▸ **What needs to be done**
Go over the entries below line by line, copying each one that contains the word "icon".

**** Information ****

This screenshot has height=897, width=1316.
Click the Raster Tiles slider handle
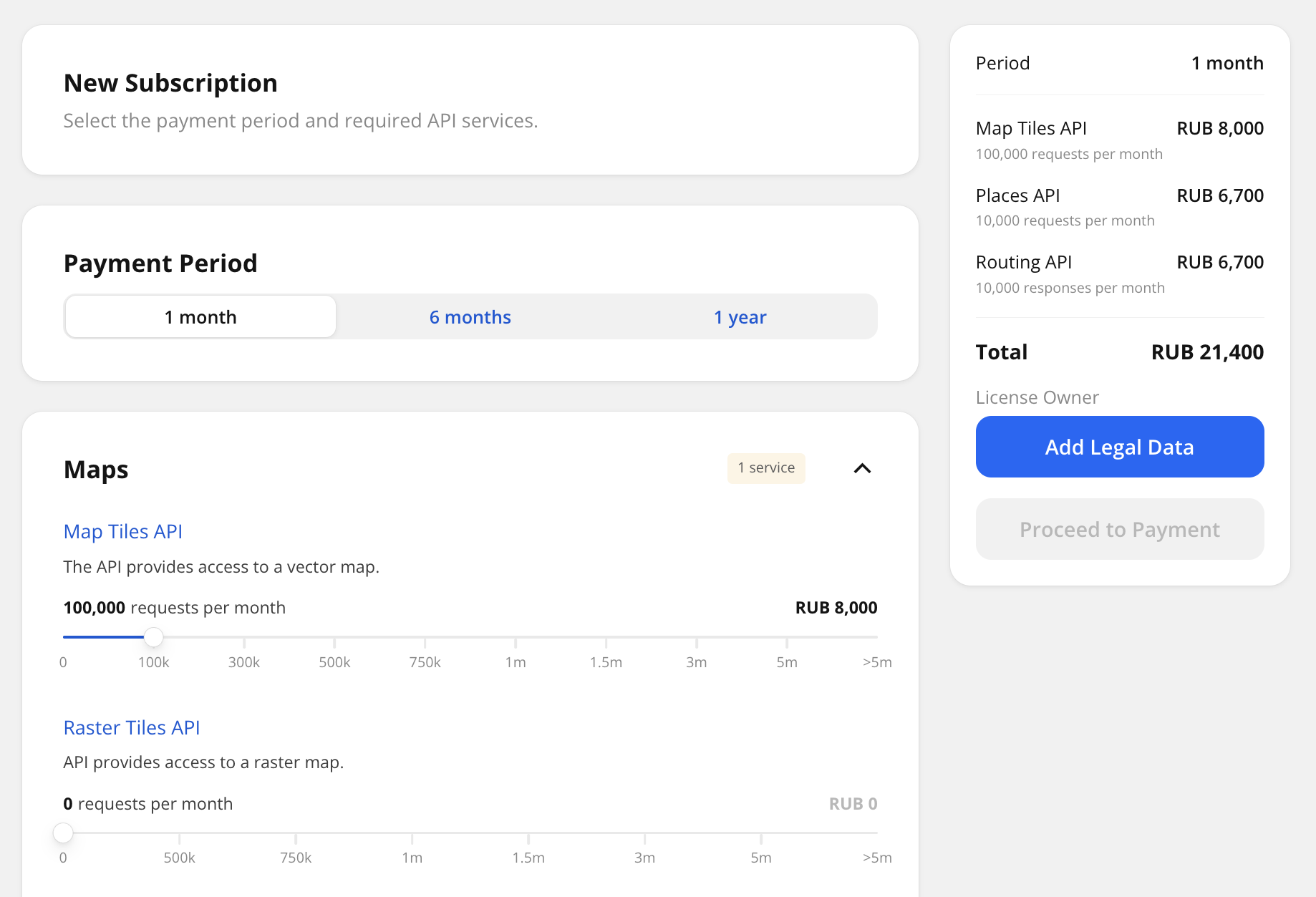click(x=64, y=833)
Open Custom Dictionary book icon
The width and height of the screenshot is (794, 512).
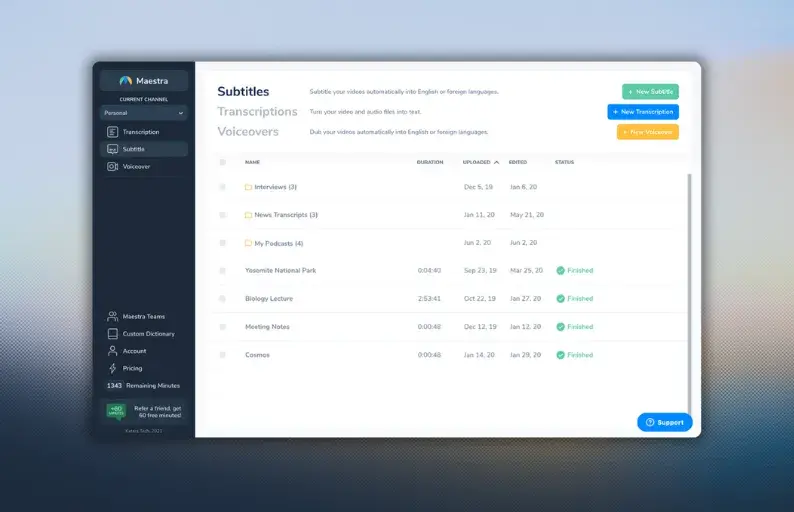113,334

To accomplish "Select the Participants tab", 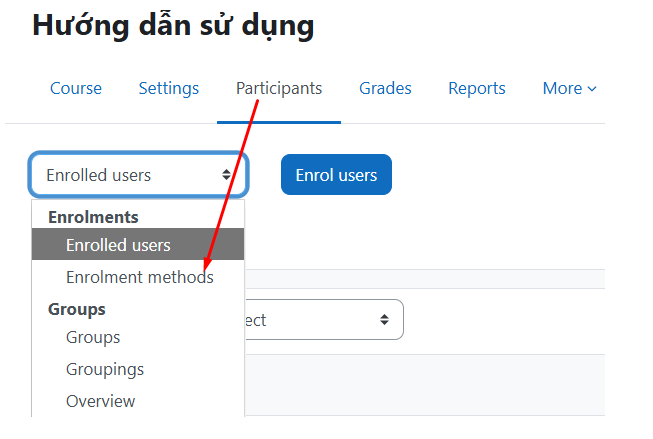I will (279, 88).
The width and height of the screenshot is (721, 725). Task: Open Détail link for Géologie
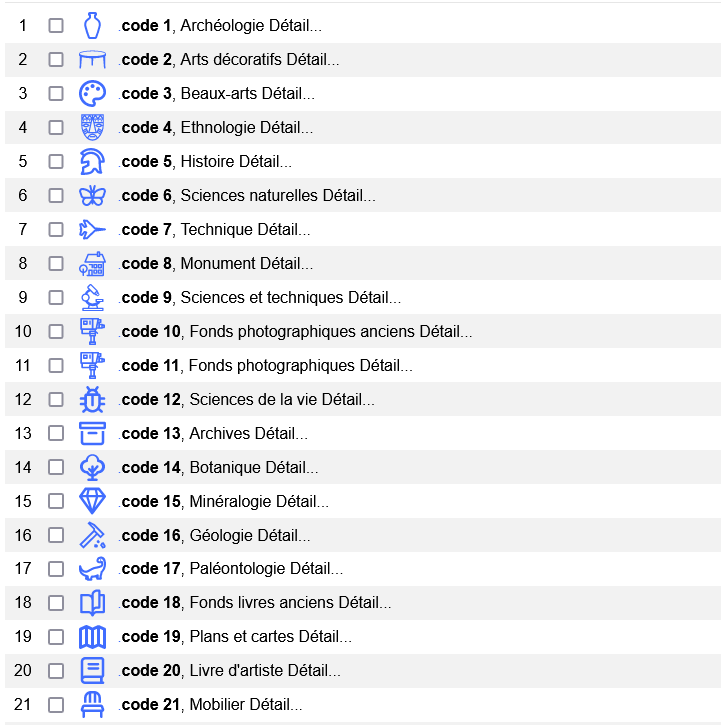tap(284, 536)
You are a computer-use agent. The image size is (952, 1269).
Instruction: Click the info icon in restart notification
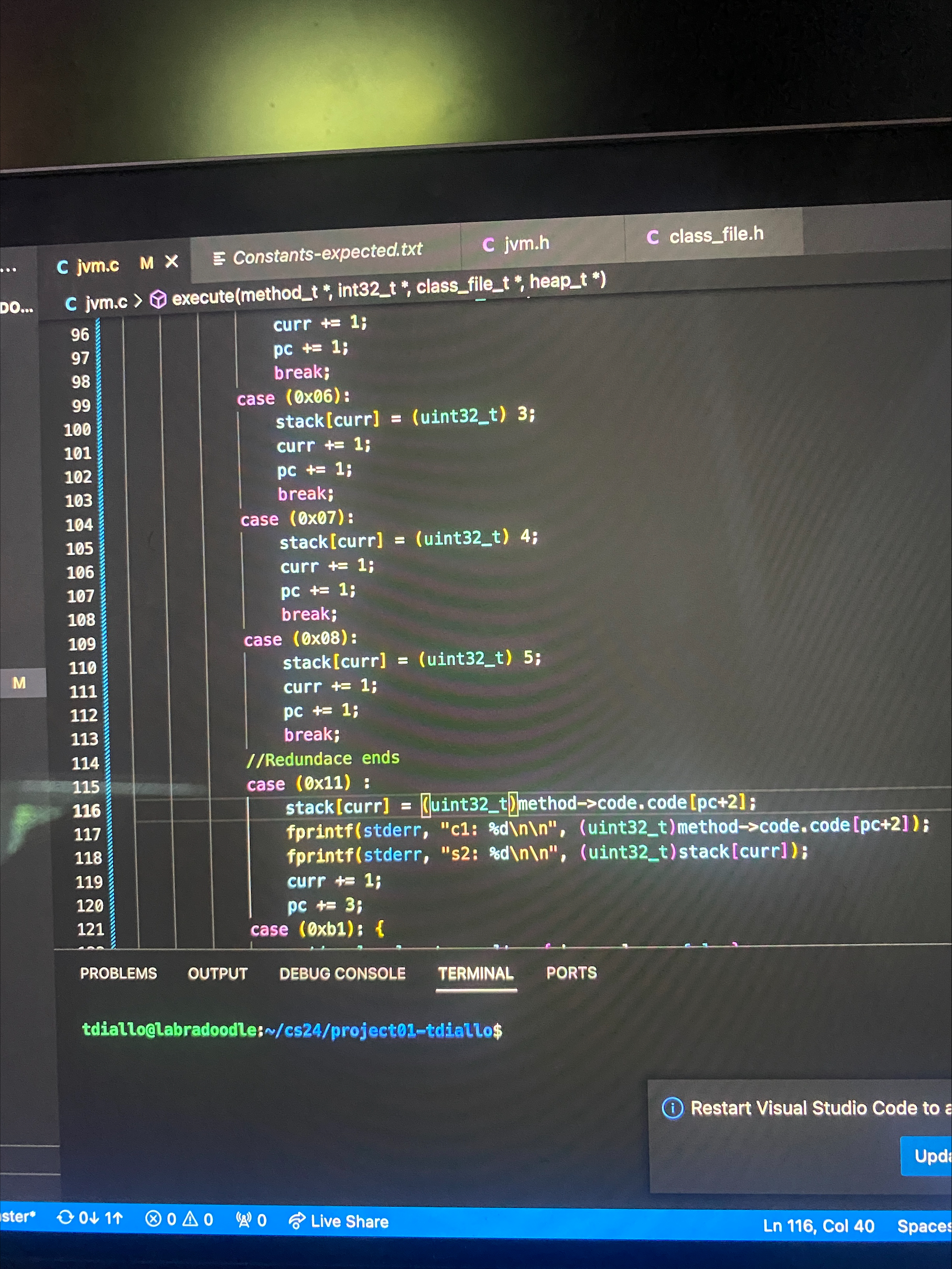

****

▸ **Exercise output**
Open Custom Dictionary book icon
Instruction: Click the info icon in restart notification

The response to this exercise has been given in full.